After years of running The Junto Institute, there is no doubt in my mind: growing our emotional intelligence makes us better people and makes the people around us better.

So the greatest service one of our members can do is bring emotional intelligence (EI) to their company and co-workers. It behooves them to extend their learning into their company; I believe it’s a personal responsibility.

Fortunately, we know that many of our members are doing this, and it seems to have accelerated in the past year, with four unique case studies:

  1. Since they completed our program five years ago, Spikeball has been asking EI-related interview questions of job candidates. They list certain attributes they’re looking for in applicants on their careers page. And we learned last year that new team members spend an entire day learning about emotional intelligence during their on-boarding process.

  2. Last year, Red Caffeine enrolled two managers in our EI Master Class. Furthermore, they began addressing EI competencies during performance reviews, and are now taking that one step further.
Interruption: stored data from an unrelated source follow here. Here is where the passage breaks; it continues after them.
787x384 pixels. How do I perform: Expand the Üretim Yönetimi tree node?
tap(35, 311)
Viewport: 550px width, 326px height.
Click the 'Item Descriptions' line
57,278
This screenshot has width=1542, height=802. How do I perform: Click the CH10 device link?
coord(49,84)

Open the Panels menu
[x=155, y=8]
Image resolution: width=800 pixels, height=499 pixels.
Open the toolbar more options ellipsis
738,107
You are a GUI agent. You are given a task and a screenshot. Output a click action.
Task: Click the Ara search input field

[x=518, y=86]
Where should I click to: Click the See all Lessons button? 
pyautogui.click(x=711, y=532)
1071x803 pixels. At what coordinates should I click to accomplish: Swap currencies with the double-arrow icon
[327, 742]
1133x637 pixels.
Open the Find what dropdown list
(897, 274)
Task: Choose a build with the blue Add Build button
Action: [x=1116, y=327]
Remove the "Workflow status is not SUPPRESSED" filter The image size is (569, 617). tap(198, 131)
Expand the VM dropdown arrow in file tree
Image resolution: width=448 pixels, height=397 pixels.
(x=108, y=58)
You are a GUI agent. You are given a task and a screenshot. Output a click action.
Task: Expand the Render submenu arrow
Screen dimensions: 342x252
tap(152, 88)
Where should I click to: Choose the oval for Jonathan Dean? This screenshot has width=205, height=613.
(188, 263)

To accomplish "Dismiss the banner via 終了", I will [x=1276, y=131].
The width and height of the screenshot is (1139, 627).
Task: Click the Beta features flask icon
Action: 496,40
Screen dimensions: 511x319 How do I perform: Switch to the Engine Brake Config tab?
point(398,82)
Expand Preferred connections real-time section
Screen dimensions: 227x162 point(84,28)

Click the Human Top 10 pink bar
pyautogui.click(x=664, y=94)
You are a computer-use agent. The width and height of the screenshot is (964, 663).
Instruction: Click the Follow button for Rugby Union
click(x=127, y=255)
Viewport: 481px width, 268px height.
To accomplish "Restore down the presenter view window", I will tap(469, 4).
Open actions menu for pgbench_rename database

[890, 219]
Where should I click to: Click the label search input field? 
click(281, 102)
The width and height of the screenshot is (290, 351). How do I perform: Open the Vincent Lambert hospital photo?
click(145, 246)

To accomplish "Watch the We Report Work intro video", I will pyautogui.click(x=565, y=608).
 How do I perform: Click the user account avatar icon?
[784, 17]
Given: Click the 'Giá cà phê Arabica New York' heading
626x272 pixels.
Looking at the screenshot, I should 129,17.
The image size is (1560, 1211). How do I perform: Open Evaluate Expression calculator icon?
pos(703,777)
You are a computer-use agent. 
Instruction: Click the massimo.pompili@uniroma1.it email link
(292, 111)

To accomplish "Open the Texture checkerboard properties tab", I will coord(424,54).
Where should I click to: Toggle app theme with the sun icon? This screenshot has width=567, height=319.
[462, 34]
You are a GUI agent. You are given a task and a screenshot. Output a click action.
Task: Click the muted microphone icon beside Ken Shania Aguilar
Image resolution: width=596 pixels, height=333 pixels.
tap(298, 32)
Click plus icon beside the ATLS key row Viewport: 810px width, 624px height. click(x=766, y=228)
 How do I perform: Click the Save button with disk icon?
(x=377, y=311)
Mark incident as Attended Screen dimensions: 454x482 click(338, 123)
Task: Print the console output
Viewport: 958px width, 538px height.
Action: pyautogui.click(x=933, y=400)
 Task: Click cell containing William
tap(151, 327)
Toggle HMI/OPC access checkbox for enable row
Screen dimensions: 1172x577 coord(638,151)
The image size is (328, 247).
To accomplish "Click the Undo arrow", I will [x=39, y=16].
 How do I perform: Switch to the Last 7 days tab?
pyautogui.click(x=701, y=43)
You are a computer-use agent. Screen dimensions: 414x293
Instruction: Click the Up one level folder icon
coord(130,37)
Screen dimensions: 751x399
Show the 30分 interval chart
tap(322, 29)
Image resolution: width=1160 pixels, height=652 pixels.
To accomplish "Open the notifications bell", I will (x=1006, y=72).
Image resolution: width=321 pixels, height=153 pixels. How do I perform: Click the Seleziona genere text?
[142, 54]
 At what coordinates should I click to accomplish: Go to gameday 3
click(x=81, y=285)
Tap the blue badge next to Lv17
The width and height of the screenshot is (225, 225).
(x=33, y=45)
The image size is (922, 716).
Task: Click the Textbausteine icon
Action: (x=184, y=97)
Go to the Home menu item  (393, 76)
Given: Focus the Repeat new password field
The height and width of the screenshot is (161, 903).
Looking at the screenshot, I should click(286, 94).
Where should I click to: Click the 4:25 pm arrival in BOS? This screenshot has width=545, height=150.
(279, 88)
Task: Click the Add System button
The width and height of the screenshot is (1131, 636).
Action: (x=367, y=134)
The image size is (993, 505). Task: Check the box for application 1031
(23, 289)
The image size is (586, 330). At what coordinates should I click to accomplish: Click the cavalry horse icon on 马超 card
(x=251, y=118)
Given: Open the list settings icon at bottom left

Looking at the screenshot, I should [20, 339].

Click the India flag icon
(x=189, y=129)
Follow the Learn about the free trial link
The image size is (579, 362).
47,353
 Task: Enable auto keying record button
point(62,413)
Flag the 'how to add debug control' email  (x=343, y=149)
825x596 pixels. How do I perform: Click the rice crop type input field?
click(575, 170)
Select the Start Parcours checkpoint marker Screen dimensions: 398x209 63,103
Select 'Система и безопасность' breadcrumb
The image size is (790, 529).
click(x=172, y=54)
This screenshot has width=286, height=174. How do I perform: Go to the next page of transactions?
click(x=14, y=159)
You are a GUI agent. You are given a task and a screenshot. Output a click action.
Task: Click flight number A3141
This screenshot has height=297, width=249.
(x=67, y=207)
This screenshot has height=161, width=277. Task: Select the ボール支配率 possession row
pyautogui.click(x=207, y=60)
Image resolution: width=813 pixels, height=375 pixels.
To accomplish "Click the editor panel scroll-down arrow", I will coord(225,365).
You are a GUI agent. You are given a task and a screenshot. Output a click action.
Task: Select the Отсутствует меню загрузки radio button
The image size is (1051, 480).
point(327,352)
They’re building emotional intelligence into their full performance management process and have asked for our help in designing a certification structure for learning and applying EI skills.

  3. A few months ago, I learned from the CEO of ReviewTrackers that he is sharing the EI skills he learned in his Leadership Forum – such as becoming a better listener and confronting conflict – with his entire team, and that they’re practicing them together.

  4. Finally, in a similar way, Arrow Payments has asked us to come in on a monthly basis this year to help their entire team learn those skills and to hold them accountable.

Obviously, this is exciting to us and very inspiring. Each one is an example of the company’s leadership building an emotionally intelligent team, one that is improving their self-awareness, self-management, social awareness, and relationship management.

In other words, they’re helping their team members become better co-workers, salespeople, designers, customer support professionals, and so on. And better team members make a better company.